++++ Excerpt provided ++++
Counseling Advocacy Wrapped

Counseling Advocacy Wrapped Spotify Wrapped came out last week. For those of you that don’t know what that means, Spotify is a music app and around the first week of […]

Counseling Advocacy Wrapped

Spotify Wrapped came out last week. For those of you that don’t know what that means, Spotify is a music app and around the first week of December every year the app will review the artists, songs, and genres you listened to the most in the past year. It’s a fun thing to share on social media as you see what your friends listened to and sometimes even discover new music.

It made me think of what are my Top 5 things I say when I speak with clients. This is my unofficial SARCC Edition of Advocacy Wrapped.

1. “Grounding. Grounding. Grounding.”
++++
**Problem:** Reproduce word for word the passage of the Counseling Advocacy Wrapped post that starts with "Counseling Advocacy Wrapped Spotify" and goes on through "discover new music.".
++++ Record set ++++
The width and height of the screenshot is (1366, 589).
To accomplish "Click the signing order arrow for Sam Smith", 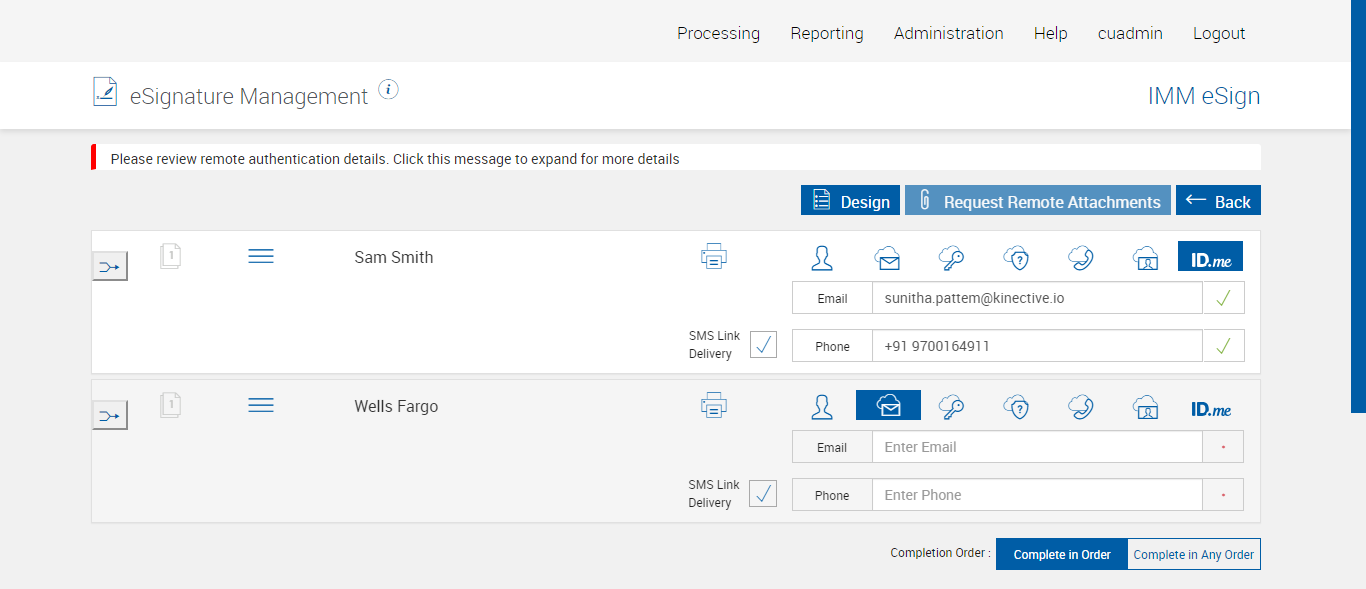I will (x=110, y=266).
++++
++++ Record set ++++
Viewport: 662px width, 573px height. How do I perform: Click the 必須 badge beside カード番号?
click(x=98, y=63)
++++
**Final answer:**
Counseling Advocacy Wrapped Spotify Wrapped came out last week. For those of you that don’t know what that means, Spotify is a music app and around the first week of […]

Counseling Advocacy Wrapped

Spotify Wrapped came out last week. For those of you that don’t know what that means, Spotify is a music app and around the first week of December every year the app will review the artists, songs, and genres you listened to the most in the past year. It’s a fun thing to share on social media as you see what your friends listened to and sometimes even discover new music.